Poaching and illegal trade a growing threat to jaguars: CITES study
Geneva, November 2 2021 – Jaguars (Panthera Onca) have been listed under CITES Appendix I since 1975, meaning international commercial trade in this species is prohibited. However, in recent years, illegal trade in jaguars has become a concern for the conservation of the species, following reports suggesting the emergence of international trafficking and the existence of active domestic markets for jaguar body parts.
The study maps illegal trade in the jaguar throughout its range, which stretches from the southwestern United States to northern Argentina, covering 8.42 million km² across 19 countries. It examines the uses of jaguar specimens, both domestically and in international markets, reviews the methods employed by actors involved in illegal trade and the possible drivers associated with it, and it characterizes its overall impact on jaguar populations. It also analyses the extent to which illegally sourced jaguar products are entering international trade.

** Problem to solve **
Continue the report on the CITES jaguar trade study from the point where it ends.

** Data shown **
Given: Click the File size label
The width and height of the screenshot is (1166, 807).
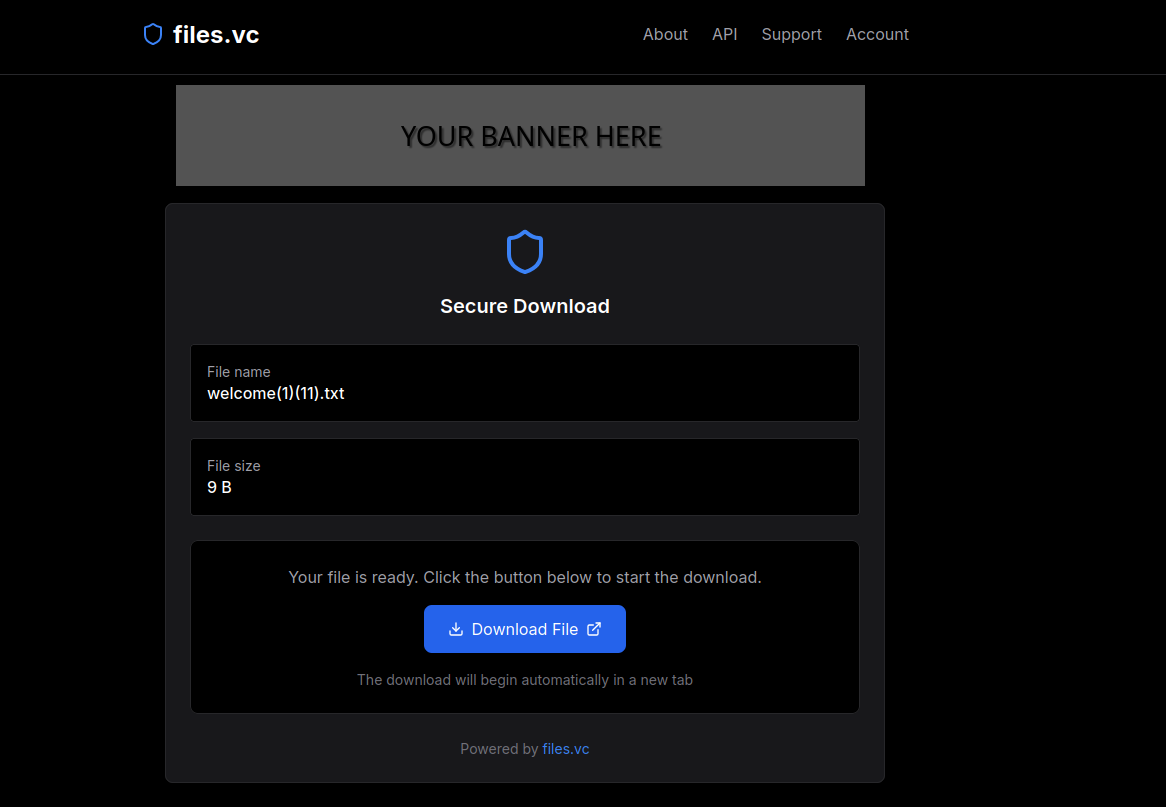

** Answer to the exercise **
The 1975 CITES listing, along with the establishment of national protection laws, successfully put an end to commercial-scale international trade in jaguars for more than four decades. Officially documented seizures of jaguar specimens seem to indicate this is still the case, as figures have remained relatively stable over the past two decades. However, there is confirmed evidence of recent illegal international trade from Brazil, Bolivia, Colombia, Mexico, Peru, Suriname and Venezuela.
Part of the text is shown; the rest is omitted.